Workers compensation payors are always looking for ways to control pharmacy expenses and help injured workers get back on the job. Solutions that help offset external influences, such as medication dependence, average wholesale price inflation and out-of-network prescription fills, can make a huge impact on the bottom line. Predicting which claims have the potential to become costly can reap major benefits.
Since most payors have claims data at their fingertips, it is easy to believe an evaluation of the type of injury and the use of narcotics can pinpoint such claims accurately. But medication spend does not necessarily present the full story. The number of medications prescribed can also be an unreliable trigger for potential misuse or abuse.
In fact, analysis shows that in the first few months of a claim, additional variables, such as prescriber specialty and the geographical location and socioeconomic status of the injured worker, are twice as important when forecasting risk.
Successful risk models combine clinical and nonclinical data. Demographics of the injured worker, including age and income level; and information about their location, such as industry mix, economic conditions and even state workers compensation laws, help gauge the likelihood of insurance fraud or medication misuse.

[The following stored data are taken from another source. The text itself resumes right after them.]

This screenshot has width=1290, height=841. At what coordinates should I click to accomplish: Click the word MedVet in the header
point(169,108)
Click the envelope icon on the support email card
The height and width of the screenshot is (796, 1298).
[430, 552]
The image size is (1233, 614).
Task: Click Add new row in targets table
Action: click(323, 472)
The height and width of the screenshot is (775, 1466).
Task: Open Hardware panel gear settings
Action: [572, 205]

The specialty of the treating physician also carries some weight. For example, an injured worker with a severe injury is more likely to visit a pain specialist than a family practice or sports medicine physician. Two claims may have the same medication history, but the injured worker who obtains prescriptions from a pain specialist has a much higher long-term medication risk. The circumstances of the claim and the prescriber’s practices should also be considered.

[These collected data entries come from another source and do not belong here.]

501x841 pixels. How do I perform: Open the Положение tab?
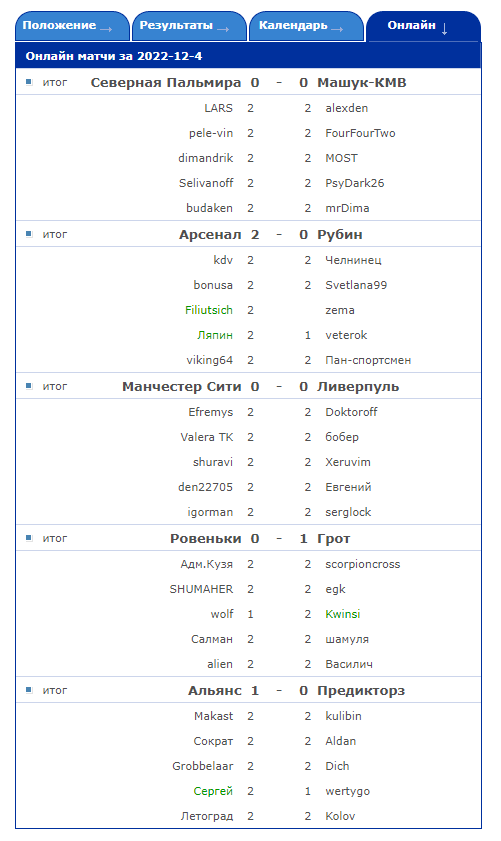tap(72, 26)
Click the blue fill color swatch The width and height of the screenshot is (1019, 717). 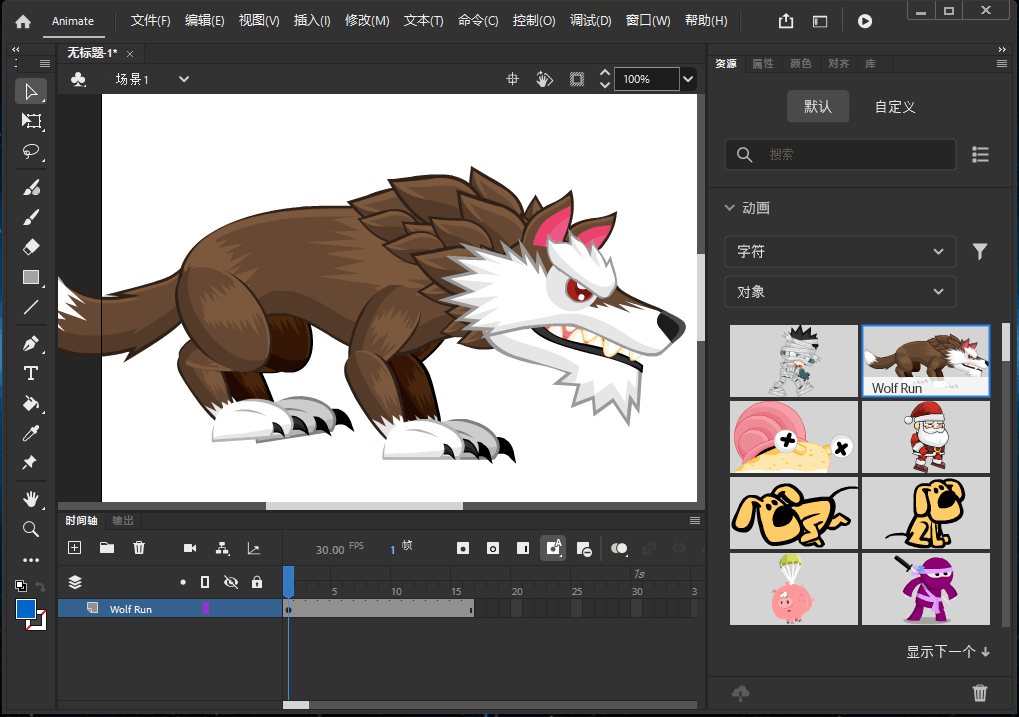tap(26, 609)
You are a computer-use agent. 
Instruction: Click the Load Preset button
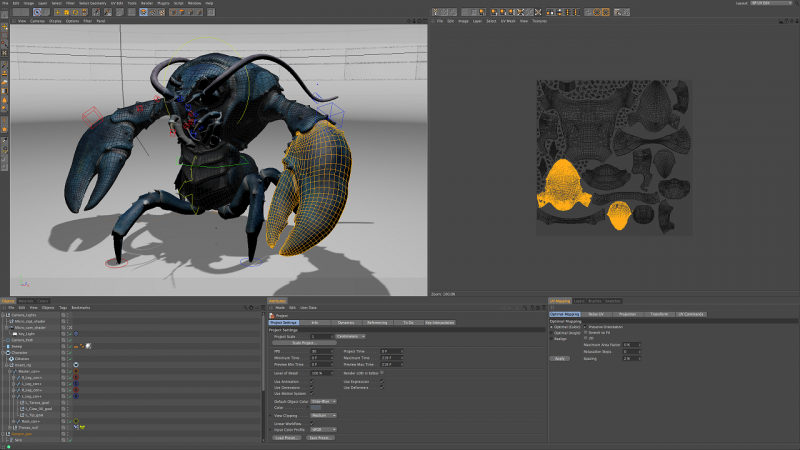coord(287,437)
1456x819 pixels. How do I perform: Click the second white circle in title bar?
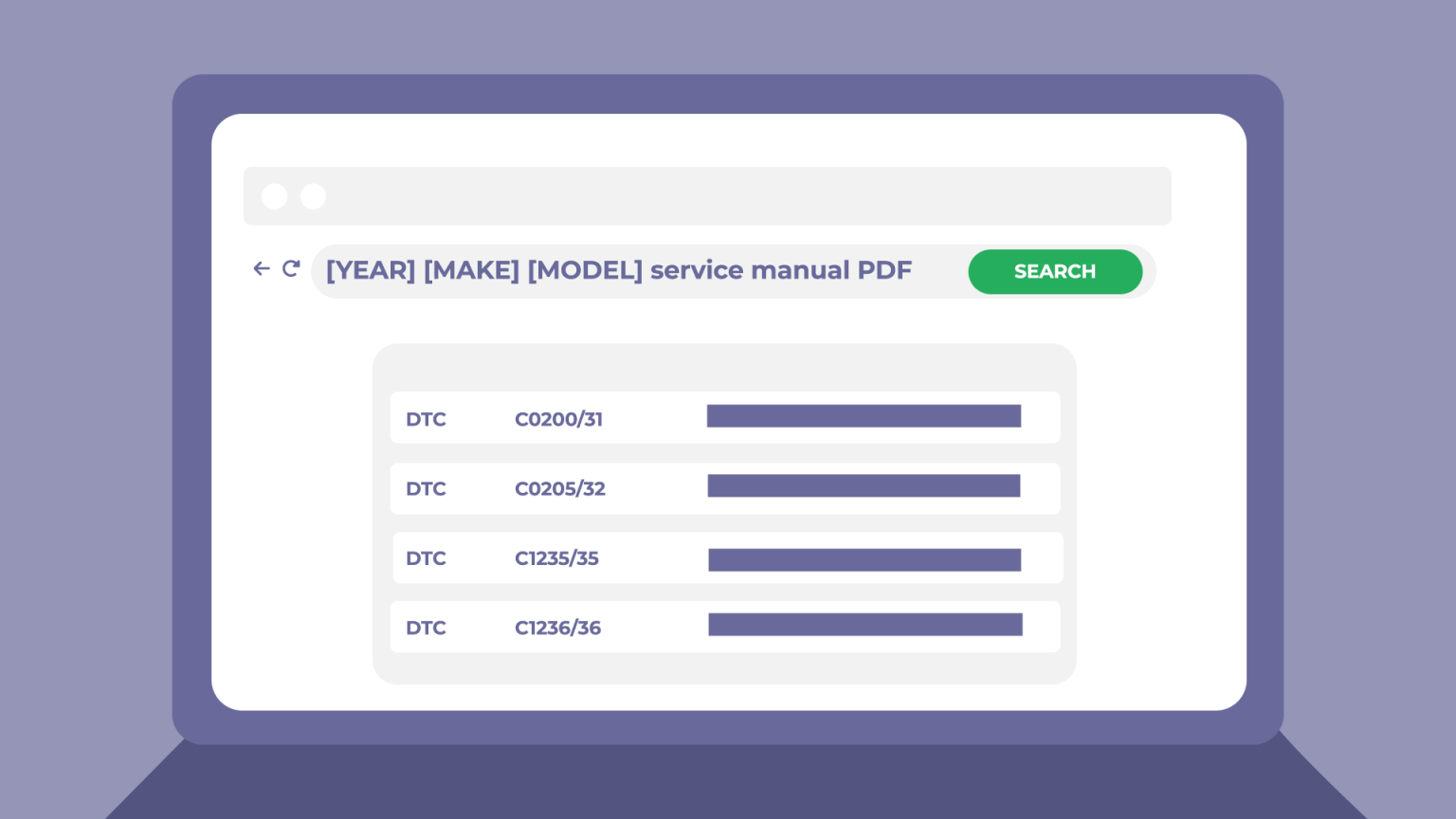pos(313,196)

To highlight this a bit further, consider an injured worker with a back strain who is prescribed two narcotics within three months of his injury. Many would view this claim as high risk solely because narcotics have been prescribed, but by looking beyond the medications, a different story unfolds. The injured worker is seeing a primary care physician for treatment, resides in an affluent suburb of Boise, Idaho, and works for a local technology company—all indicators that the potential for misuse and abuse is actually quite low.
Access to historical data and longevity in the marketplace is also helpful. A company with a track record of performance can use its claims knowledge to make educated assumptions on the claim path of certain injuries—especially those that are unique for industries in its book of business. For instance, a company’s experience may provide them with enough data to calculate that a worker with strained, but unruptured and unherniated, spinal disc is actually associated with nearly 10% more long-term pharmacy spending than a worker with a gas inhalation injury.
So while the use of national industry benchmarks may be extremely helpful in anticipating recovery trends, a company’s own experiential data with specific injuries is invaluable to the statistical model and will go a long way toward developing an accurate picture of the risk.